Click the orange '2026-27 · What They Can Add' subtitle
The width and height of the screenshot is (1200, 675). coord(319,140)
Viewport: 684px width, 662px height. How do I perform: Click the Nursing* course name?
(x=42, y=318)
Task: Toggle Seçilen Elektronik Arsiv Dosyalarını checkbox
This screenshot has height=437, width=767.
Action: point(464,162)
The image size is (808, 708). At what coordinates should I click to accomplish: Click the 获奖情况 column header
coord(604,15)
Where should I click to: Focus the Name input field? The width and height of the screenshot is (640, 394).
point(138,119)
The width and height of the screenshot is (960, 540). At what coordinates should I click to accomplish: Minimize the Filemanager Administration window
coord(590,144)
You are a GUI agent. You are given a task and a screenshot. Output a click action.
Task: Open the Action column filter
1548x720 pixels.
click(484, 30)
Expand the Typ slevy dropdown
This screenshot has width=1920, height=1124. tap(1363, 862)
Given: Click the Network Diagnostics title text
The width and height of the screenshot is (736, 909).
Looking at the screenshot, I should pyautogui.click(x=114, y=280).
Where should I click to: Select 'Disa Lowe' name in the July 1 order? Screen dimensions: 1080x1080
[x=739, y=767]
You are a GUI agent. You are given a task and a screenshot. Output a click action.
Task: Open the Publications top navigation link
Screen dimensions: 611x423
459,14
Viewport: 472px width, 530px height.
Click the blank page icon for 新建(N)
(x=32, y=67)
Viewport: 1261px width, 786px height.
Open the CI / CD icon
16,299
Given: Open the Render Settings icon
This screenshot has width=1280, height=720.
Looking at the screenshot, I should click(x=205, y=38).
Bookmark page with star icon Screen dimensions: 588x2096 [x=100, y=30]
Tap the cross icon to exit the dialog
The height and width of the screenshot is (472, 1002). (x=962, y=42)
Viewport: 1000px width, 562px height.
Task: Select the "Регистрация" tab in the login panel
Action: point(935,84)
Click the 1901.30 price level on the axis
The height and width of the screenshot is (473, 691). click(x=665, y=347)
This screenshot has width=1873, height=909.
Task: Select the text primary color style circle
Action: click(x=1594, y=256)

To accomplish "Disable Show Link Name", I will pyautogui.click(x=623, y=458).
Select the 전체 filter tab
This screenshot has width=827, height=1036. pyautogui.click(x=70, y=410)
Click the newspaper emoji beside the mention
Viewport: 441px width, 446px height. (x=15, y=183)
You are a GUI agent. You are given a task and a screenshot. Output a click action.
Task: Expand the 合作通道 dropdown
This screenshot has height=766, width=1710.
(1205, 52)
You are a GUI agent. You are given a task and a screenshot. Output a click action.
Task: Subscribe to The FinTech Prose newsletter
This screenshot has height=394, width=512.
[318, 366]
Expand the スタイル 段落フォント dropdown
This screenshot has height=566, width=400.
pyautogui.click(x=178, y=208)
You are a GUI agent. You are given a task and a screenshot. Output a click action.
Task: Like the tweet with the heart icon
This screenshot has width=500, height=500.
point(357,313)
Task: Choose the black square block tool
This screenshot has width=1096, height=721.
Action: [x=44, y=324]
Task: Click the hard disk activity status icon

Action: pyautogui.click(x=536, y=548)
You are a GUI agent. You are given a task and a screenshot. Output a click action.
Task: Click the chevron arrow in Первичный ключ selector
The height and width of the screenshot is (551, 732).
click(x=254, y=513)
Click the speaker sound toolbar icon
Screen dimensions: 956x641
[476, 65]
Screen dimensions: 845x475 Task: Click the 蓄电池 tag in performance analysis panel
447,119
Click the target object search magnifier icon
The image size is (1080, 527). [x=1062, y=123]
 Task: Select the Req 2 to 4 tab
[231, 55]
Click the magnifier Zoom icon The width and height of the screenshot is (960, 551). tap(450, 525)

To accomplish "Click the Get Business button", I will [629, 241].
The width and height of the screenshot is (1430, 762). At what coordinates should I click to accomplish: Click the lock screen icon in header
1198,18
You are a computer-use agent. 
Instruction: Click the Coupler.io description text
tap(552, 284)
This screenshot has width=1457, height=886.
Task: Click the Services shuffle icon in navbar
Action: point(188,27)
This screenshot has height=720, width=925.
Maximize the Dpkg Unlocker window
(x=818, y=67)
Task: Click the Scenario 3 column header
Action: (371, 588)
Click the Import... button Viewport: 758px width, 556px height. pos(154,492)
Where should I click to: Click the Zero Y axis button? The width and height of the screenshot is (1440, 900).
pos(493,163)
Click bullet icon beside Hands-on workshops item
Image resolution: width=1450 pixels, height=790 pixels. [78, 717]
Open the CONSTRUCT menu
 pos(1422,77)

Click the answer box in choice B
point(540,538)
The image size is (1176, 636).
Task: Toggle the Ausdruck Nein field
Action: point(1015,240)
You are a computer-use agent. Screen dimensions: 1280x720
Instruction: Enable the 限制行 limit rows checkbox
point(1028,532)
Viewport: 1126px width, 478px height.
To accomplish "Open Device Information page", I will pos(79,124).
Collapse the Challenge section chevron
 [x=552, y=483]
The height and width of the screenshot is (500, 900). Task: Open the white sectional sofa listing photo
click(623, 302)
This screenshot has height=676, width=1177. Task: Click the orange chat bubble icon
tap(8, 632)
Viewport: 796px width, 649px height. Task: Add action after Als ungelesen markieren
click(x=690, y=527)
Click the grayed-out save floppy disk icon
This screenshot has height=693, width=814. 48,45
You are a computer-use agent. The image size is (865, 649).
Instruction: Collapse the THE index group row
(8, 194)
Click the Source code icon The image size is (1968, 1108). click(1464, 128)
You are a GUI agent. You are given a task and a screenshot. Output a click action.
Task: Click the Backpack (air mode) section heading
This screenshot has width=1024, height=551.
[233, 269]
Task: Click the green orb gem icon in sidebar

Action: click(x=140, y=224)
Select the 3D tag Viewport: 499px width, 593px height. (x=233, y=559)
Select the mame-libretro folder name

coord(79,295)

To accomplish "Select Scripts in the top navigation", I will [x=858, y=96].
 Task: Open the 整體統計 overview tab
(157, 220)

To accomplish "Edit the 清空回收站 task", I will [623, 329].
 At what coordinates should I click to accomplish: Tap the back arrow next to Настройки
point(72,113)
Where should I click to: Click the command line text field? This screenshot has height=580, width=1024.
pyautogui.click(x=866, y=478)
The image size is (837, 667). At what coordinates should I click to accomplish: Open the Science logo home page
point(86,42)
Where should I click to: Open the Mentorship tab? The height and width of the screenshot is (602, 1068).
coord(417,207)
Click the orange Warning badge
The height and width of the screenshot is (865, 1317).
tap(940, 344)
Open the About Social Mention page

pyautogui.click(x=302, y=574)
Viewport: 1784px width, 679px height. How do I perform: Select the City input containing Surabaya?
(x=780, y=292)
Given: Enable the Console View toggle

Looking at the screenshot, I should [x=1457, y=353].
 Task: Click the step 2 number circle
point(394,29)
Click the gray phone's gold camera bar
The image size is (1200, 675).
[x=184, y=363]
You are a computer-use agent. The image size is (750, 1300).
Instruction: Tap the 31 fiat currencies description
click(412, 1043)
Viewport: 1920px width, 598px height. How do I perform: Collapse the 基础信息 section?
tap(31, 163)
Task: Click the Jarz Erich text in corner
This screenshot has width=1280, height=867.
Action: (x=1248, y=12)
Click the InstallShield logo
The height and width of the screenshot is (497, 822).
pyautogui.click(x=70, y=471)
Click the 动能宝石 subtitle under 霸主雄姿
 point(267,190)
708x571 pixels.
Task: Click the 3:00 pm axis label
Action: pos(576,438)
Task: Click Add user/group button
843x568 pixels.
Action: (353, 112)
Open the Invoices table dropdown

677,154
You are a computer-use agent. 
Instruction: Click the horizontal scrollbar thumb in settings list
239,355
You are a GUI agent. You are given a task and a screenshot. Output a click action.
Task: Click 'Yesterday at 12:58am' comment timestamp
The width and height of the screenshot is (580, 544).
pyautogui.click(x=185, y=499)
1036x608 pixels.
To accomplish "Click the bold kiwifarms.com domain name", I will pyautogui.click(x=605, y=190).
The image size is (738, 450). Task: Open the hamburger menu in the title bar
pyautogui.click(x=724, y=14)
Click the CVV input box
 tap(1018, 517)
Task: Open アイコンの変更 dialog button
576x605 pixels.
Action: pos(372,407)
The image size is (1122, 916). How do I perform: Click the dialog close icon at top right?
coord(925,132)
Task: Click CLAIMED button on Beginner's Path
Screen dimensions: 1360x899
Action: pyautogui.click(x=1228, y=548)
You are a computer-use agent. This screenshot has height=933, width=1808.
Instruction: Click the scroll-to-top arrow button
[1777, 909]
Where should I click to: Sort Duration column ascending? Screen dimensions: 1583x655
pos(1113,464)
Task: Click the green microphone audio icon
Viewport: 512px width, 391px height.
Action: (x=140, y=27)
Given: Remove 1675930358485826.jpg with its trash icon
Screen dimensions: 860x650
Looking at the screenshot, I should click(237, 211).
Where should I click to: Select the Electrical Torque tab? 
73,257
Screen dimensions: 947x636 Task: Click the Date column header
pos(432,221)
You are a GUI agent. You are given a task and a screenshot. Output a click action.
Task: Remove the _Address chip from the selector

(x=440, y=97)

• • •

_TASK BRIEF_
Word for word, copy the line containing "Task: Click Add user/group button" and each line after it to the end of the records, and nothing besides.

_COMPLETED TASK_
Task: Click Add user/group button
843x568 pixels.
Action: (353, 112)
Open the Invoices table dropdown

677,154
You are a computer-use agent. 
Instruction: Click the horizontal scrollbar thumb in settings list
239,355
You are a GUI agent. You are given a task and a screenshot. Output a click action.
Task: Click 'Yesterday at 12:58am' comment timestamp
The width and height of the screenshot is (580, 544).
pyautogui.click(x=185, y=499)
1036x608 pixels.
To accomplish "Click the bold kiwifarms.com domain name", I will pyautogui.click(x=605, y=190).
The image size is (738, 450). Task: Open the hamburger menu in the title bar
pyautogui.click(x=724, y=14)
Click the CVV input box
 tap(1018, 517)
Task: Open アイコンの変更 dialog button
576x605 pixels.
Action: pos(372,407)
The image size is (1122, 916). How do I perform: Click the dialog close icon at top right?
coord(925,132)
Task: Click CLAIMED button on Beginner's Path
Screen dimensions: 1360x899
Action: pyautogui.click(x=1228, y=548)
You are a computer-use agent. This screenshot has height=933, width=1808.
Instruction: Click the scroll-to-top arrow button
[1777, 909]
Where should I click to: Sort Duration column ascending? Screen dimensions: 1583x655
pos(1113,464)
Task: Click the green microphone audio icon
Viewport: 512px width, 391px height.
Action: (x=140, y=27)
Given: Remove 1675930358485826.jpg with its trash icon
Screen dimensions: 860x650
Looking at the screenshot, I should click(237, 211).
Where should I click to: Select the Electrical Torque tab? 
73,257
Screen dimensions: 947x636 Task: Click the Date column header
pos(432,221)
You are a GUI agent. You are given a task and a screenshot. Output a click action.
Task: Remove the _Address chip from the selector

(x=440, y=97)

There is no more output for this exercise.